The Tenth Circuit has handed down an opinion on how the Fourth Amendment applies to computers that raises a fascinating clash between virtual analogies and physical facts. The case involves the effect of user profiles and password protection on third-party consent rights, which turns out to be an issue that has a lot of practical importance for computer forensic searches; it’s certainly come up in discussions within the government, and now for the first time a court has suggested the framework for an answer. The case is United States v. Andrus.
Here’s the quick version of the facts. The cops think that Ray Andrus may have downloaded child pornography onto his home computer, so they go to his house to do a “knock and talk.” Andrus lives with his elderly parents, and Andrus’s elderly father is the only one home. The father consents to the cops searching his home and any computers there. The cops take away a computer, and then search it off-site using computer forensic software. They quickly find child pornography.
Okay, now here’s the interesting twist. After the agents discover the child pornography, they learned that the child pornography files were accessible to users only using the son’s user profile, which was protected by a password that the father did not know. That is, a user wanting to find the file would need to know the son’s password to see it; to another user, the file would be hidden. How could that happen? As I have explained in this article, there are two basic ways to search a computer:
[D]igital evidence searches generally occur at both a “logical” or “virtual” level and a “physical” level. The distinction between physical searches and logical searches is fundamental in computer forensics: while a logical search is based on the file systems found on the hard drive as presented by the operating system, a physical search identifies and recovers data across the entire physical drive without regard to the file system.

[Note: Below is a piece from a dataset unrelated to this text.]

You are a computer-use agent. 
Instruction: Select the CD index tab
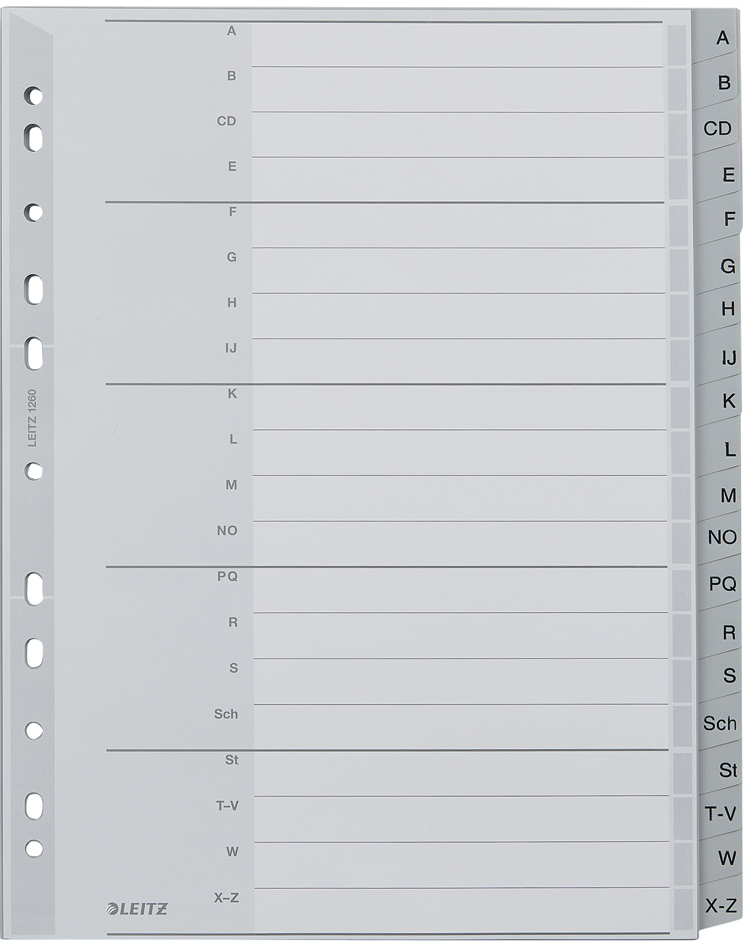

Most users think of computer searches as occuring at the virtual level, because that’s the user experience. But computer forensic software works at the physical level: it treats the hard drive as a physical device that contains millions of zeros and one, not as a virtual “box” of information accessed through an operating system. User profiles and most password protection operate only at a virtual level, so a goverment forensic analyst operating at a physical level wouldn’t even notice the difference unless he was specifically looking for it.
Why does it matter? Well, it matters because the answer to the legal question seems to hinge on whether you apply the Fourth Amendment from a virtual perspective or a physical perspective. From a virtual user’s perspective, the child pornography was hidden to the father; it was behind a password-protected gate. Under these facts, the father couldn’t consent to a search because he would lack common authority over it. From a physical perspective, however, the file was present on the hard drive just like all the other information. Under these facts, the father could consent to the search because he had access rights to the machine generally. It’s the classic problem of perspective that I wrote about in the Georgetown Law Journal in 2003: the facts hinge on whether you take a physical (external) or virtual (internal) perspective.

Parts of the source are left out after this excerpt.